*** Data extracts Section Begins ***
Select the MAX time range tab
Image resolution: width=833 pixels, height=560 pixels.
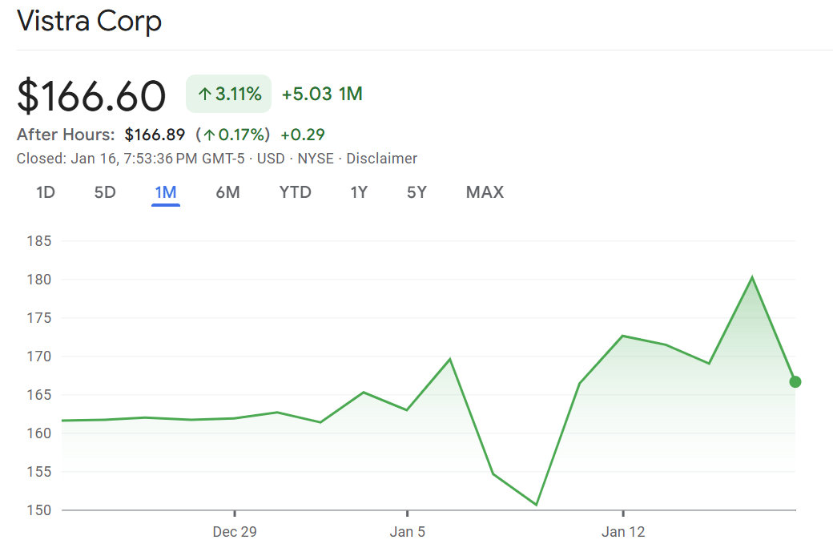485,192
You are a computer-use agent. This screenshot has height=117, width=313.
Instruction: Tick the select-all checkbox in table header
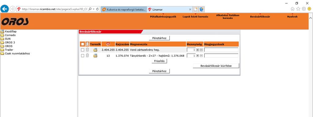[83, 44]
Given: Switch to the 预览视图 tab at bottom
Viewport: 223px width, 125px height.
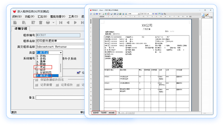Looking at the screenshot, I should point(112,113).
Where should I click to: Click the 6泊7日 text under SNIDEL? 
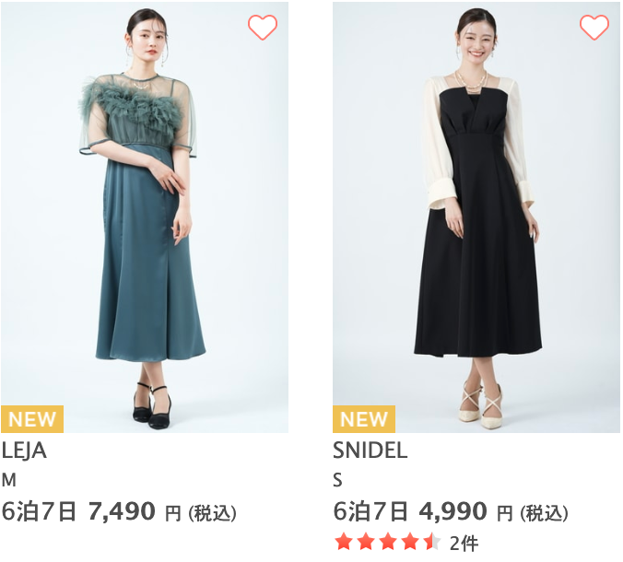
*** Data extracts Section Ends ***
| To do |
Each line from the one holding "Image resolution: width=833" through the last line of the records above must be duplicated exactly, and pictures must not be.

| Final answer |
Image resolution: width=833 pixels, height=560 pixels.
485,192
You are a computer-use agent. This screenshot has height=117, width=313.
Instruction: Tick the select-all checkbox in table header
[83, 44]
Given: Switch to the 预览视图 tab at bottom
Viewport: 223px width, 125px height.
Looking at the screenshot, I should point(112,113).
Where should I click to: Click the 6泊7日 text under SNIDEL? 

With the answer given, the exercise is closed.